What is Compound Interest?
Compound interest refers to the continuous addition of interest to a principal sum. In other words, when reoccurring interest payments are reinvested into an initial sum, it results in exponential growth. This is because each reinvested interest payment will be larger than the last. To clarify, compound interest occurs when there is interest on interest.
Simple Interest vs. Compound Interest
Why is the Compounding Effect So Powerful?
The compounding effect is a mighty force in nature that can cause positive or negative outcomes. Therefore, properly utilizing this concept in your financials can be a huge wealth builder. The reason the effect is so influential is that the results build on each other exponentially.
Examples of the Compounding Effect.
- Illnesses spreading – For this example, an illness starts with one person. The infected person interacts with five people and infects them. Later, the five newly infected people each interact and infect 5 other new people, resulting in 25 new people infected. This pattern repeats at an exponential rate until there are millions of people infected.
- Rumors spreading – For this example, one person in a school creates a false rumor about a classmate named Jim and tells 3 people. Those 3 people then each spread the rumor to 3 new people. This repeats, leading to the whole school thinking and believing the rumor about Jim.
- Population growth – For this example, A new animal species starts with 1,000 beings. Each animal finds a partner and has four babies. The next generation, as a result, will have 2,000 animals that also go on to find a partner and have four babies. The next generation has 4,000 as a result, and this repeats until billions of these species around the world.
- Stock market investing – For this example, a person invests $10,000 into an index fund that produces a 10% annual return with interest reinvested. Following the first year, the person will have $11,000. After the second year, the person will have $12,100. Finally, after 40 years, the person will have accumulated $452,592.
- Growing a business – For this example, the profit of a business in its first year is $100,000. The business decides to reinvest its profits, leading to a 20% growth in profits for the next year. In the second year, the business will have earned $120,000, which they reinvest, leading to another 20% growth in profits for the next year. In the third year, the business will have earned $144,000. They continue this pattern for the next 40 years and end up earning $146,977,156 in profits.

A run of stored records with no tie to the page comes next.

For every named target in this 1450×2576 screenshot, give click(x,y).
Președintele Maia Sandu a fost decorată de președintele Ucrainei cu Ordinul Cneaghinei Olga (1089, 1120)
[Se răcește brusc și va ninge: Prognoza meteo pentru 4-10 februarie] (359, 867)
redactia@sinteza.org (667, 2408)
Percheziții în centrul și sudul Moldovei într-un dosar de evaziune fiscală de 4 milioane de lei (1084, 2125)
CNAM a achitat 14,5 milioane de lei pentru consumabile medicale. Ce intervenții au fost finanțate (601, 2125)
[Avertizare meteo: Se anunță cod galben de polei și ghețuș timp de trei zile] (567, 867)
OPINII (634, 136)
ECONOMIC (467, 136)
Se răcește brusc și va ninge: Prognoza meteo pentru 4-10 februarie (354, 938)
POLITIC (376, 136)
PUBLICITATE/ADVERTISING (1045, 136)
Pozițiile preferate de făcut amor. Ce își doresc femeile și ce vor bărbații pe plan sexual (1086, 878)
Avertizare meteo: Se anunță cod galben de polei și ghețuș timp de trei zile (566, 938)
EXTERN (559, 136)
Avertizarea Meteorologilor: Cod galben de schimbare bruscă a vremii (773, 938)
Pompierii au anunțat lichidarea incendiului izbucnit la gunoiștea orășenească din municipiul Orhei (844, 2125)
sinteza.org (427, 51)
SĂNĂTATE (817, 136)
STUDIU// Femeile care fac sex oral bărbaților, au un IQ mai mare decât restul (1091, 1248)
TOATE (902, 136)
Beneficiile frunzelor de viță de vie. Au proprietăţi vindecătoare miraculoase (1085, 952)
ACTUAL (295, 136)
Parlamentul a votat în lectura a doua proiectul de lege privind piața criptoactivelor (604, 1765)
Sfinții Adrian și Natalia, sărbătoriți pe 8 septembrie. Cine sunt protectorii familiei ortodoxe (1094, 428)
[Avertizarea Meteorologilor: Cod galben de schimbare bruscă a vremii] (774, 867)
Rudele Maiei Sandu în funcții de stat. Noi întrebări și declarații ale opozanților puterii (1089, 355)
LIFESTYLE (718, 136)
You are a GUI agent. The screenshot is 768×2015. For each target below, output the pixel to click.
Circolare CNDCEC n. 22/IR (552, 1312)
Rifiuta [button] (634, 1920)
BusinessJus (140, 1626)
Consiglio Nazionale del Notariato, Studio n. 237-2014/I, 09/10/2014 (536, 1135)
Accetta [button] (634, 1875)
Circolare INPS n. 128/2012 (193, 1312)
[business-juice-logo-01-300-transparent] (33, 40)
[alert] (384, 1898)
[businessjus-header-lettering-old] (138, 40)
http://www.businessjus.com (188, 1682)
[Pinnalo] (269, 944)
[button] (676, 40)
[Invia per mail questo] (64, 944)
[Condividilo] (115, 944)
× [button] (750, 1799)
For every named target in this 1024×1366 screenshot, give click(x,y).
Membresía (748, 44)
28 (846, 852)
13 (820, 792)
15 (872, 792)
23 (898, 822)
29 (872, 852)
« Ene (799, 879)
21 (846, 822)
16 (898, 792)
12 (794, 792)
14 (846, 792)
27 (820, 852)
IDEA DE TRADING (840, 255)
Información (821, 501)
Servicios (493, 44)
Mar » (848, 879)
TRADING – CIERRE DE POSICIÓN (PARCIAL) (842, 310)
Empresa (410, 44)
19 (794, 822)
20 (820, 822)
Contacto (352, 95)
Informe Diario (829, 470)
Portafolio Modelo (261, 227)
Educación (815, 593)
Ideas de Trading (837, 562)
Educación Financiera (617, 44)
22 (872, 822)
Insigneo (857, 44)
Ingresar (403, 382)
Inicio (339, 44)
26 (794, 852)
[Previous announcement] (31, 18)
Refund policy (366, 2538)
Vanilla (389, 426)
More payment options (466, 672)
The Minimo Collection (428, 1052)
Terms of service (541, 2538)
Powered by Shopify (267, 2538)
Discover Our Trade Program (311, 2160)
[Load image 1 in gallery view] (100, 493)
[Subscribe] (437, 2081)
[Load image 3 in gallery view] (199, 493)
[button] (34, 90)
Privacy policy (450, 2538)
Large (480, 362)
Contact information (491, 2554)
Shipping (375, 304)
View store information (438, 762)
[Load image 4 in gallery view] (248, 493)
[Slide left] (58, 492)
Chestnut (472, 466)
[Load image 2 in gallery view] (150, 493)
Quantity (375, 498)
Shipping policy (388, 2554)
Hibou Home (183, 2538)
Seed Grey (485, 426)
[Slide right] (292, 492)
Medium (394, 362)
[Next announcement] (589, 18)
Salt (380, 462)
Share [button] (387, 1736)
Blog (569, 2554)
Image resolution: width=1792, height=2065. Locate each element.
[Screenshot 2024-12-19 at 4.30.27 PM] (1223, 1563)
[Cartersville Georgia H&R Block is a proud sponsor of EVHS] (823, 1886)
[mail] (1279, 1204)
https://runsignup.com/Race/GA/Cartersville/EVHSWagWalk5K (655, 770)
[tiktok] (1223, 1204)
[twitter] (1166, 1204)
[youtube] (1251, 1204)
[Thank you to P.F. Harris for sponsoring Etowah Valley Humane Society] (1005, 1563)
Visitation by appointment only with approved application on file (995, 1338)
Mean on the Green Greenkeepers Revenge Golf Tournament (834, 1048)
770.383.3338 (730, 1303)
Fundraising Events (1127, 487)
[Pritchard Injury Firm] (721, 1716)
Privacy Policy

How Can I Use Compound Interest to Build Wealth?
The easiest and most efficient way to start building your wealth using compound interest is by utilizing a 401(k) and investing into the general stock market with your dividends reinvested. The 401(k) allows you to commit a portion of your pre-taxed money to an account where it can grow exponentially over time. Investing diversly into the stock market through index funds will, on average, bring 10% annual returns, which will compound. In addition, most employers match your contribution up to half of 6% of your salary. Employing this strategy is extremely passive because you can automatically deposit the money into the account every time you get paid. As a result, you will be able to capitalize on the magical compounding effect.